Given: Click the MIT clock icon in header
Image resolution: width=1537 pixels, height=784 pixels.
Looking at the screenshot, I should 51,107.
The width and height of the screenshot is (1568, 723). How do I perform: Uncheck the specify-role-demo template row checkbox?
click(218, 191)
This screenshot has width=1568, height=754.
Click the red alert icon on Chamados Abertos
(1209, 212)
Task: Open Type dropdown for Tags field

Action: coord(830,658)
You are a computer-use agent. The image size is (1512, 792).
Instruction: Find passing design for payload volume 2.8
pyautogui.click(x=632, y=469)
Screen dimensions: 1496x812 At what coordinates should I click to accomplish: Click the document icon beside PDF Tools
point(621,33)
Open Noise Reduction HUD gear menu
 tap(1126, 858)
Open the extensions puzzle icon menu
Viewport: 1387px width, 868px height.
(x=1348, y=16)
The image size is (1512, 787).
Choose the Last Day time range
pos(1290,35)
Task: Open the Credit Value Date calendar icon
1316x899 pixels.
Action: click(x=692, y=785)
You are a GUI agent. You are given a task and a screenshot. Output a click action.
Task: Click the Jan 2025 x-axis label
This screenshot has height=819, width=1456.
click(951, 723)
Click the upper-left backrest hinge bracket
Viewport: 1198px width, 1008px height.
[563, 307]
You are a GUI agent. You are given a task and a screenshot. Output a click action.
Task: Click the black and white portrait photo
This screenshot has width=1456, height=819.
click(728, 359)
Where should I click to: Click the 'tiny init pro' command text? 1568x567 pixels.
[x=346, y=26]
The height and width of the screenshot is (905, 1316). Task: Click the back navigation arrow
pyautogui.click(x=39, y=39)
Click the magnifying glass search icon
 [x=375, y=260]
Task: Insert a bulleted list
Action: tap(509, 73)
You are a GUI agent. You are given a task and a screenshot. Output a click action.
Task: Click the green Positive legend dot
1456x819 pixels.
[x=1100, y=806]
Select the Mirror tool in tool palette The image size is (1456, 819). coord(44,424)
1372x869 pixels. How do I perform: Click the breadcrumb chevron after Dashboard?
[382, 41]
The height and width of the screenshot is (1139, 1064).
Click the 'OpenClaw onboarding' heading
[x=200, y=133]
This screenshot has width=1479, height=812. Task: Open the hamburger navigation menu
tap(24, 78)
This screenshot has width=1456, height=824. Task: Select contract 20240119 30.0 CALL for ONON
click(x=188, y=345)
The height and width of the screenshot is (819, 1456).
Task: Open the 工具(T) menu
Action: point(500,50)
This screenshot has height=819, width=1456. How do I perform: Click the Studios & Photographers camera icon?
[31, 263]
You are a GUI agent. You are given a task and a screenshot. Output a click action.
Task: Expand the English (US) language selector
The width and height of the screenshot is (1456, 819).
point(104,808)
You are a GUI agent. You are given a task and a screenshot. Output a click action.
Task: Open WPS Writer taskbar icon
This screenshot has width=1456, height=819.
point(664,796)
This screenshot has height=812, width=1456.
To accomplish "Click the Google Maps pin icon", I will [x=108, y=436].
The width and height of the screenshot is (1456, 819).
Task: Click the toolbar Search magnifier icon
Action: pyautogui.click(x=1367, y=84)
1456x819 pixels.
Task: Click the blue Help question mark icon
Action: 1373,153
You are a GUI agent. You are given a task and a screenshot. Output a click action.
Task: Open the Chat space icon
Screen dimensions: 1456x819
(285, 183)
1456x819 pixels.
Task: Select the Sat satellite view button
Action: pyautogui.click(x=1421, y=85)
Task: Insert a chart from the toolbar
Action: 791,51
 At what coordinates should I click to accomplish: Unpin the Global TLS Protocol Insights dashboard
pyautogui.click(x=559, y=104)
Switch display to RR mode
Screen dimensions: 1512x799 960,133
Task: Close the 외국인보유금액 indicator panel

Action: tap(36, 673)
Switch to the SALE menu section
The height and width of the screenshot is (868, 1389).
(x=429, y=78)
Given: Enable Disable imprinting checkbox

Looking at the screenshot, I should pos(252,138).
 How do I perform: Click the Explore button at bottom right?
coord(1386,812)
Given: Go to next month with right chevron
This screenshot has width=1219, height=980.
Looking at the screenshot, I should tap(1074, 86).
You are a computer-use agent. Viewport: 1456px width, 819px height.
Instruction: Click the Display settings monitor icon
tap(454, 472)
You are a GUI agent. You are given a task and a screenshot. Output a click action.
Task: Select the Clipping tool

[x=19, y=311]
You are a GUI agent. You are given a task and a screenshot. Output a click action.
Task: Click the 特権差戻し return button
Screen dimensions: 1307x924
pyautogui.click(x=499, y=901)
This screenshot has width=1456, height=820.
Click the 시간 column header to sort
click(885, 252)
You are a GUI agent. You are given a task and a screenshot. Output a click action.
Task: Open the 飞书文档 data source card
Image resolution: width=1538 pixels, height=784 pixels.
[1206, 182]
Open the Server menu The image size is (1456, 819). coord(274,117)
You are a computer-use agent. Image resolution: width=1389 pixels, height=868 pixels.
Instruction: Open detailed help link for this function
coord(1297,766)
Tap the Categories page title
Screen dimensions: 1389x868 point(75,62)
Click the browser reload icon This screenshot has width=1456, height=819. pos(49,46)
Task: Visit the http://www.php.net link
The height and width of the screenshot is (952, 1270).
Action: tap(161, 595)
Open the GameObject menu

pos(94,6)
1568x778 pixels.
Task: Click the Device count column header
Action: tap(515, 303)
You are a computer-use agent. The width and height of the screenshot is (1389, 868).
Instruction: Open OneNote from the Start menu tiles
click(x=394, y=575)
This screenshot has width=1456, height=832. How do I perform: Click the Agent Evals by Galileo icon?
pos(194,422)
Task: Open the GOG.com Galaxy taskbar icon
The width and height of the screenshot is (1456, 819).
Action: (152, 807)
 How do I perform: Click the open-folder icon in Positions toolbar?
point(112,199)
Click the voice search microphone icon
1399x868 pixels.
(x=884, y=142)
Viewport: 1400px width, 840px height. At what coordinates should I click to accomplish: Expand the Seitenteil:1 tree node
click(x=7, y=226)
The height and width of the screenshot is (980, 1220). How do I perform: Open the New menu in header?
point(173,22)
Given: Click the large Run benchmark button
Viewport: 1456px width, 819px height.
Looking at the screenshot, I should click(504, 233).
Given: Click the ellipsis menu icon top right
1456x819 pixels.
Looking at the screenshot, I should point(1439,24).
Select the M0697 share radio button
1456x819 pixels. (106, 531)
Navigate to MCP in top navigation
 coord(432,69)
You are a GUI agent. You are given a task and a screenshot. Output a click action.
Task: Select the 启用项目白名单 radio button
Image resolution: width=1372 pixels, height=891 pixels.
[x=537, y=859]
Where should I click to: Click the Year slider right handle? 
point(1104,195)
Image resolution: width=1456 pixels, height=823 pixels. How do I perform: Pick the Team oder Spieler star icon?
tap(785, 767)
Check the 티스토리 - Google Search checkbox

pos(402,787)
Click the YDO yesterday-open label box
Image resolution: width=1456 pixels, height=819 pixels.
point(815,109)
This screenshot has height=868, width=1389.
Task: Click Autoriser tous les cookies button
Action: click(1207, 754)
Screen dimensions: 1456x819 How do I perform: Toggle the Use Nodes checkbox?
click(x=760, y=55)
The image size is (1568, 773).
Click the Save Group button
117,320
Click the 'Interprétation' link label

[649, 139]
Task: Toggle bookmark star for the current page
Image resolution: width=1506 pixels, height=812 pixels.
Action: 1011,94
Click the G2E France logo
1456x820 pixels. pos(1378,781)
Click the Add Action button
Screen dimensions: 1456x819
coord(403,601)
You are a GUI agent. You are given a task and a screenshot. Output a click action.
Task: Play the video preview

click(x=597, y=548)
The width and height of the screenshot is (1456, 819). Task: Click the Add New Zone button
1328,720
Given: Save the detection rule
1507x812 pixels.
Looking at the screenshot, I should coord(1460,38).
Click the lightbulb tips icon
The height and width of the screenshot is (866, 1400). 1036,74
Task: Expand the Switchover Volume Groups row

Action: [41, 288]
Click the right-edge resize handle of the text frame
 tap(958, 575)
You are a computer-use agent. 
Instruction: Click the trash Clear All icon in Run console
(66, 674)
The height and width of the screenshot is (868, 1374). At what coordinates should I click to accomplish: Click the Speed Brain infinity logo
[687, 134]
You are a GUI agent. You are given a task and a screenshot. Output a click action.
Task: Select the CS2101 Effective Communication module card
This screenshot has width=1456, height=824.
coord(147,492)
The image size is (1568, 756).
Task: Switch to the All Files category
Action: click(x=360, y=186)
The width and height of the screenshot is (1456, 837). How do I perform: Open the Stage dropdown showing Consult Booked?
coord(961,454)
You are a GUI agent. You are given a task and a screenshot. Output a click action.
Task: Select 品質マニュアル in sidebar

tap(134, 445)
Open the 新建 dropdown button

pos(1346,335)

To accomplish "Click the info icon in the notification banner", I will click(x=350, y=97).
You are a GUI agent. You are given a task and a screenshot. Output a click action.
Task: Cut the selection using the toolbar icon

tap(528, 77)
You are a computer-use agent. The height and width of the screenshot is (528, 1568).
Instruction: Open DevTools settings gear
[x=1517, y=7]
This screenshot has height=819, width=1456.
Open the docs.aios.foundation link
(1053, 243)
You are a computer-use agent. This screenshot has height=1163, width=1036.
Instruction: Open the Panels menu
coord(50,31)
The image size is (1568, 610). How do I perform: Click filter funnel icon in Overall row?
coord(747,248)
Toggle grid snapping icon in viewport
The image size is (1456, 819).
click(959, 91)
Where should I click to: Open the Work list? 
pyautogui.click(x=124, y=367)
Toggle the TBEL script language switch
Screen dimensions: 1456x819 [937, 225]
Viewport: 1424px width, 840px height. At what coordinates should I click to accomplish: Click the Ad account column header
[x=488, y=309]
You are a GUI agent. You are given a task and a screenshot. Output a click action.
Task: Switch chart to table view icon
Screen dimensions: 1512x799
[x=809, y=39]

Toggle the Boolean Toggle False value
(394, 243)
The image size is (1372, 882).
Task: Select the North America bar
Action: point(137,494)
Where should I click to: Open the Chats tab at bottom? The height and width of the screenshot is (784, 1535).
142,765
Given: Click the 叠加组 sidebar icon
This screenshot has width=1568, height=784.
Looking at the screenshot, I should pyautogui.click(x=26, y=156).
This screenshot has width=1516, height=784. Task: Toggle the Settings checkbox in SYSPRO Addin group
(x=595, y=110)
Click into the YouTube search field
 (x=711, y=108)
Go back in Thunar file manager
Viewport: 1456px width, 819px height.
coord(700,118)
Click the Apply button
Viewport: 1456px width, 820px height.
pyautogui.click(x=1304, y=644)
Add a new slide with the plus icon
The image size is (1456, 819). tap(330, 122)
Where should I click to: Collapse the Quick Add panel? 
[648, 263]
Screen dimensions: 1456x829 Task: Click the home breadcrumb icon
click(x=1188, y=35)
════════
**WHAT TO PRODUCE**
Would you copy, unchanged, the stretch of the records above that begins at the line containing "The height and width of the screenshot is (868, 1389)." and ends at the line containing "Task: Open the GOG.com Galaxy taskbar icon", and only that?

**RESPONSE**
The height and width of the screenshot is (868, 1389).
(x=429, y=78)
Given: Enable Disable imprinting checkbox

Looking at the screenshot, I should pos(252,138).
 How do I perform: Click the Explore button at bottom right?
coord(1386,812)
Given: Go to next month with right chevron
This screenshot has width=1219, height=980.
Looking at the screenshot, I should tap(1074, 86).
You are a computer-use agent. Viewport: 1456px width, 819px height.
Instruction: Click the Display settings monitor icon
tap(454, 472)
You are a GUI agent. You are given a task and a screenshot. Output a click action.
Task: Select the Clipping tool

[x=19, y=311]
You are a GUI agent. You are given a task and a screenshot. Output a click action.
Task: Click the 特権差戻し return button
Screen dimensions: 1307x924
pyautogui.click(x=499, y=901)
This screenshot has width=1456, height=820.
Click the 시간 column header to sort
click(885, 252)
You are a GUI agent. You are given a task and a screenshot. Output a click action.
Task: Open the 飞书文档 data source card
Image resolution: width=1538 pixels, height=784 pixels.
[1206, 182]
Open the Server menu The image size is (1456, 819). coord(274,117)
You are a computer-use agent. Image resolution: width=1389 pixels, height=868 pixels.
Instruction: Open detailed help link for this function
coord(1297,766)
Tap the Categories page title
Screen dimensions: 1389x868 point(75,62)
Click the browser reload icon This screenshot has width=1456, height=819. pos(49,46)
Task: Visit the http://www.php.net link
The height and width of the screenshot is (952, 1270).
Action: tap(161, 595)
Open the GameObject menu

pos(94,6)
1568x778 pixels.
Task: Click the Device count column header
Action: tap(515, 303)
You are a computer-use agent. The width and height of the screenshot is (1389, 868).
Instruction: Open OneNote from the Start menu tiles
click(x=394, y=575)
This screenshot has width=1456, height=832. How do I perform: Click the Agent Evals by Galileo icon?
pos(194,422)
Task: Open the GOG.com Galaxy taskbar icon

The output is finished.